*** EXCERPT PROVIDED

One of the benefits about working at Australia's Wonderland (which was a defunct theme park in Sydney's west which has long since been replaced with an industrial estate) was that after I'd spent hours walking around as Yogi Bear or Huckleberry Hound, I could go on all the rides I wanted to for free. Big roller coasters such as the Bush Beast or the Demon were fine, as were the rides which were designed to make you spray your lunch all over the inside of them, like the flip over upside down pirate ship ride or the whirl 'til you hurl Tasmanian Devil or Funnel Web. I could not stand to go on many of the water rides though, for fear of drowning.

One fateful day in December, which is traditionally the month in which people in Australia start hurling themselves into the sea at every opportunity because the temperatures rise into the mid 500s and everything and everyone slowly melts into oblivion, I decided to take a ride on a ride called "The Mountain Cascades"; which was basically a quarter mile of water slide with giant inner tubes in.
The ride lasted about 40 seconds and whilst gravity drew me down the cascades as a passenger, I was happy enough but as soon as I reached the end, I was unceremoniously dumped into a pool of water. Of course most people queue up to see pictures of themselves being flung into the air before they hit the water, but because I couldn't swim and still can't to this day, I did my best impression of a six foot rolled up carpet being dumped into a river. I might remember someone yelling at me but I don't know if that was because they were yelling at me to get out of the water so that the next rider wouldn't hit me, or because they were yelling at me on the side of the pool because they were waiting for me to regain consciousness.
In short, I hate water park rides, I hate public pools, I have a severe dislike of people's pools in their backyard, I hate creeks, rivers and the ocean. Don't expect me to have a nice time at the beach either. An appropriately safe distance for me to be from the water's edge is about three miles and in the Rose, Crown & Thistle with a copy of the newspaper and depending on the time of day, with either a long black coffee or a tall black stout.

******
*** DATA LISTING

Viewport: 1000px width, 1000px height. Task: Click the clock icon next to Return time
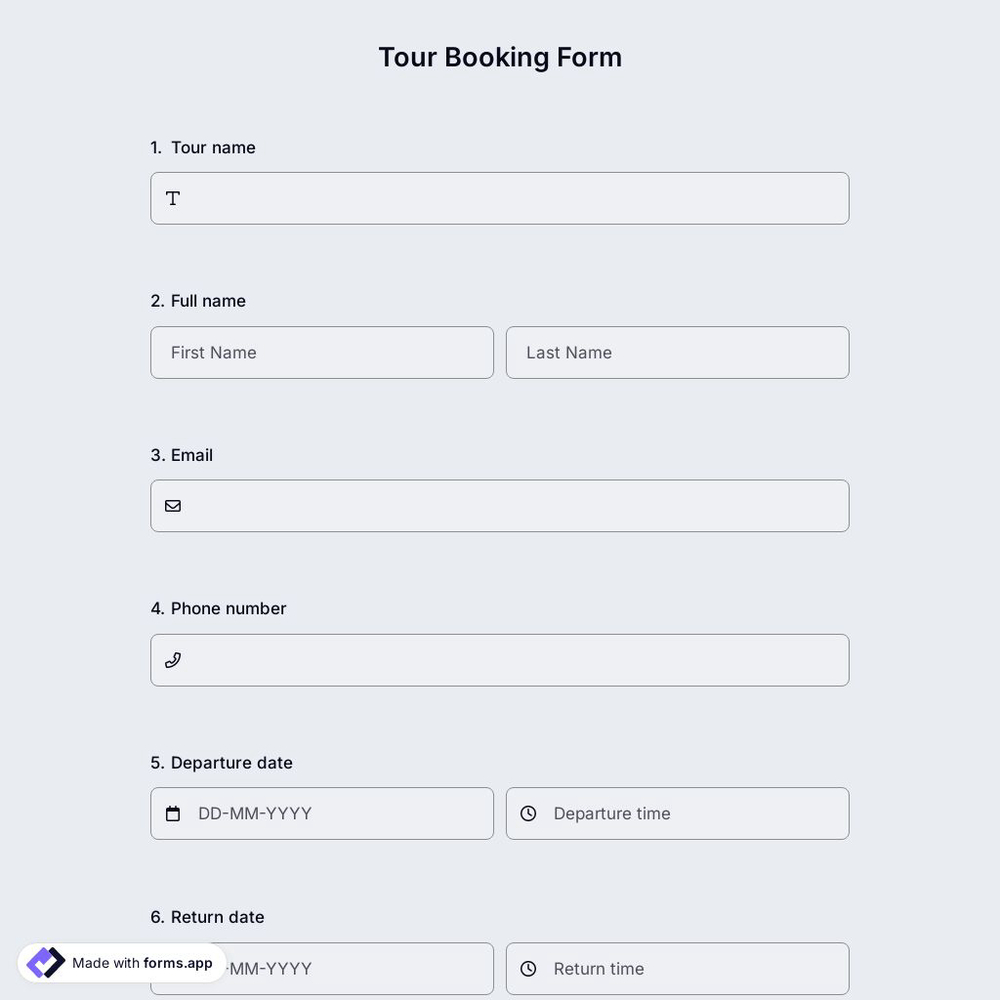[x=528, y=968]
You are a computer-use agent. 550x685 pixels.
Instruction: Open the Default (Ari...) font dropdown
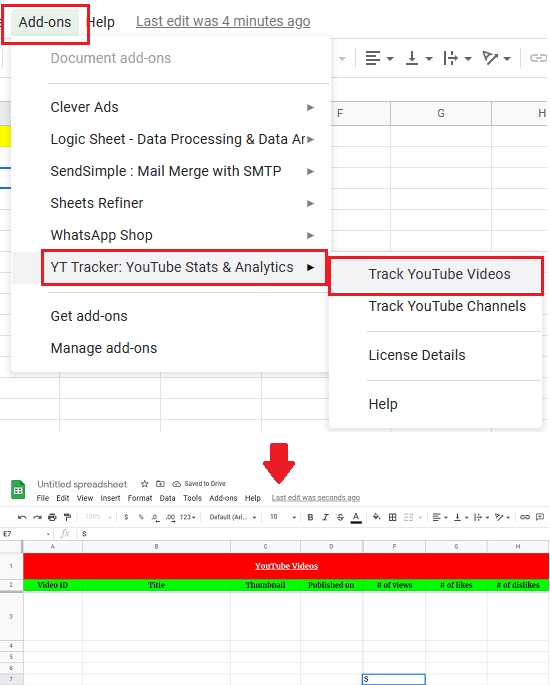(x=232, y=517)
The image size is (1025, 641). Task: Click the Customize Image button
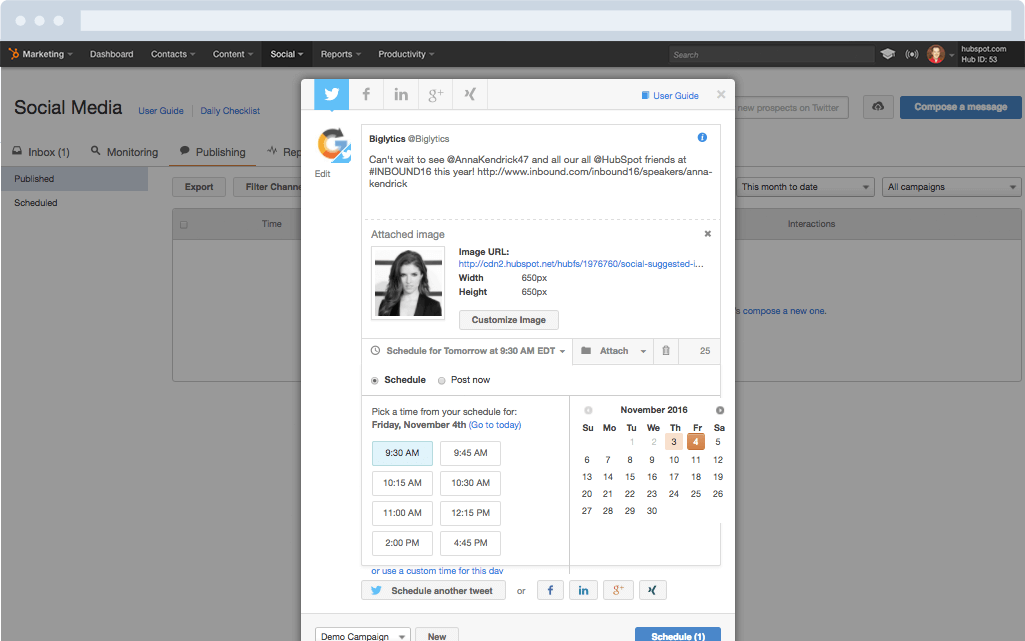[508, 319]
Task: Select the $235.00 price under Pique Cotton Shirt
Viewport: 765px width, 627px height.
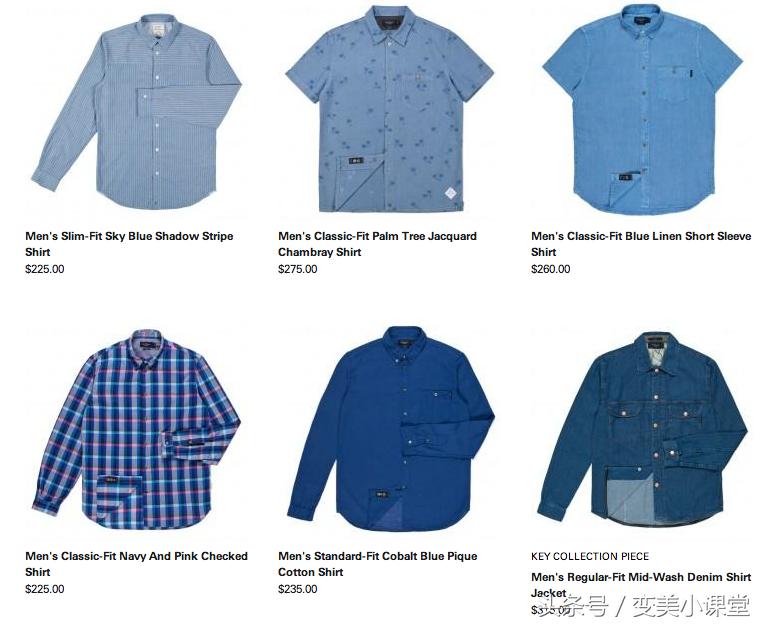Action: pos(298,589)
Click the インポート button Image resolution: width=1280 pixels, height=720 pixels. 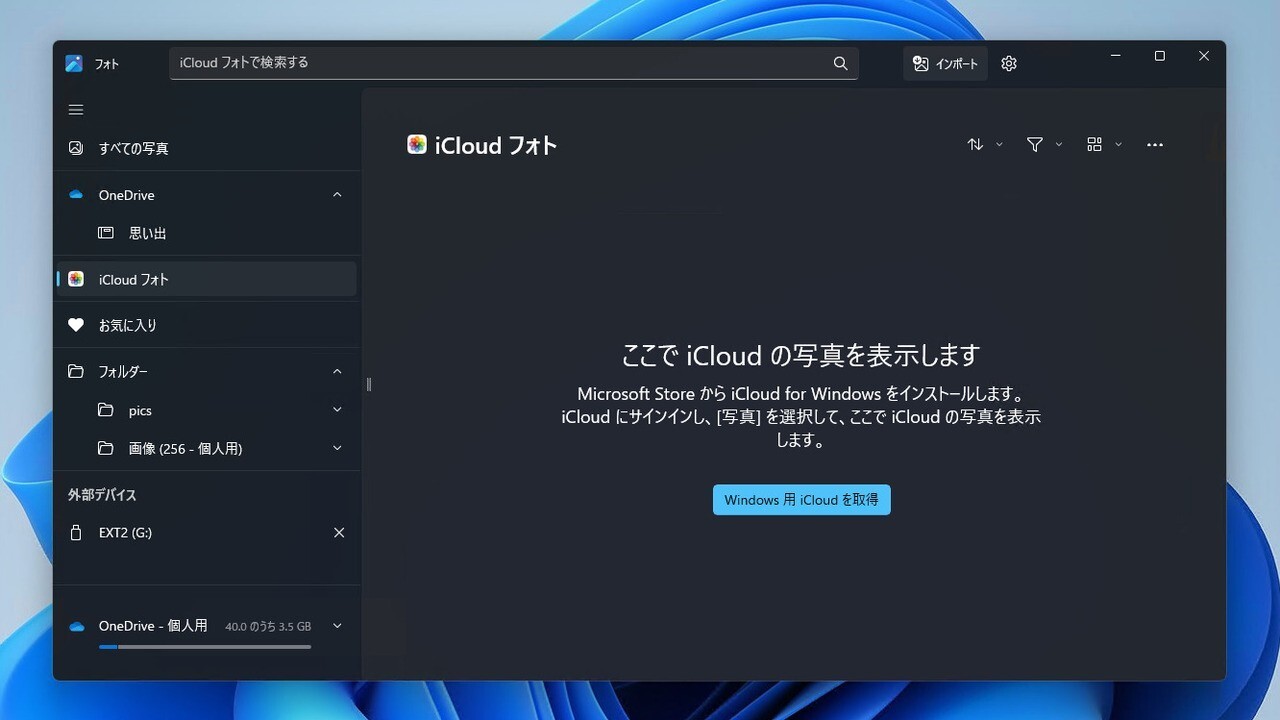point(944,63)
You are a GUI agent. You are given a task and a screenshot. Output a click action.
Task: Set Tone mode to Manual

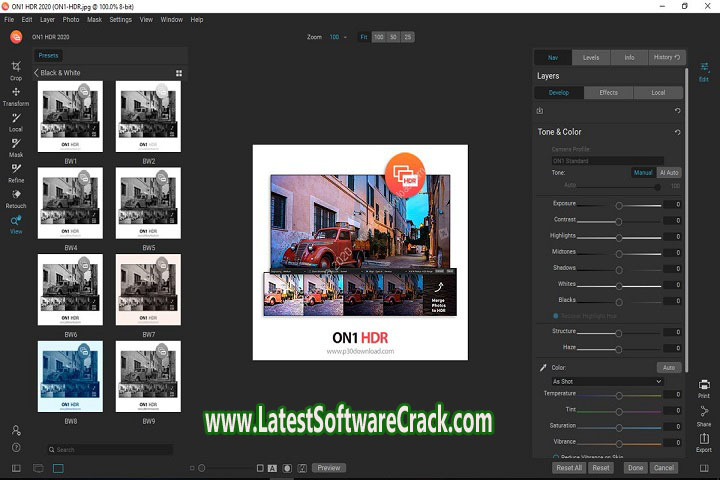[643, 172]
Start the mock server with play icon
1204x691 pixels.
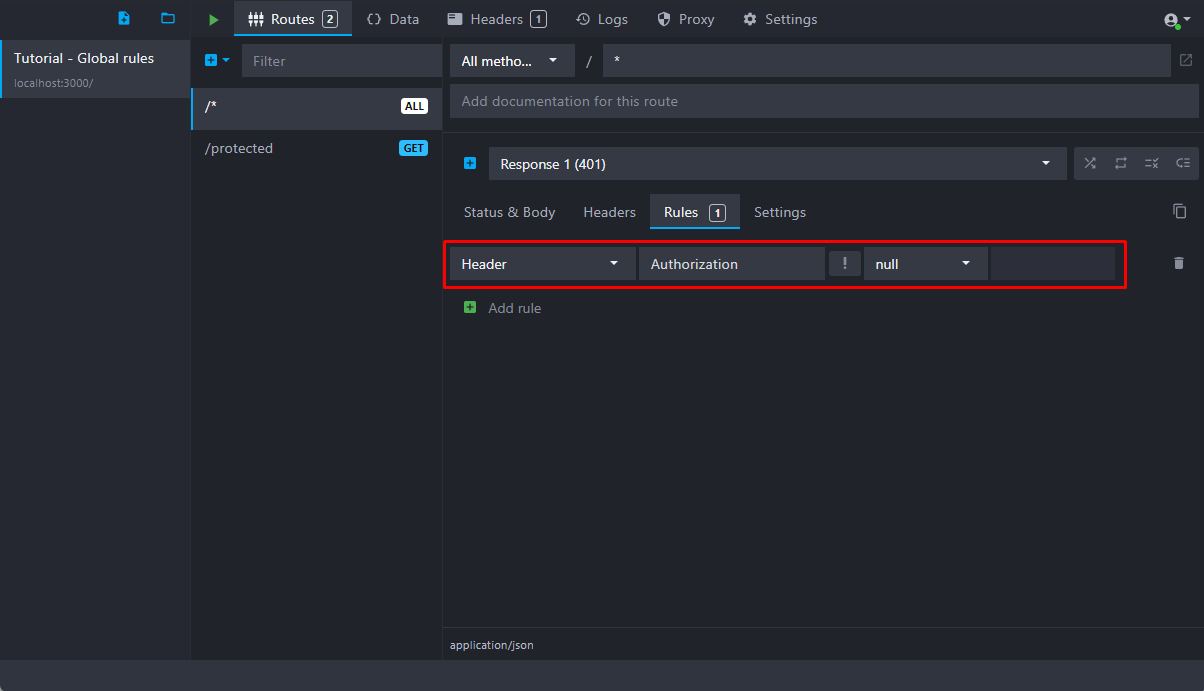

******

> TASK BRIEF:
Answer these questions about the text on Australia's Wonderland:
(a) Which two characters did the writer walk around as at the park?
(b) About how long did the ride on "The Mountain Cascades" last?
(c) What two drinks does the writer mention having at the Rose, Crown & Thistle?

> FINISHED TASK:
(a) Yogi Bear and Huckleberry Hound.
(b) About 40 seconds.
(c) A long black coffee or a tall black stout, depending on the time of day.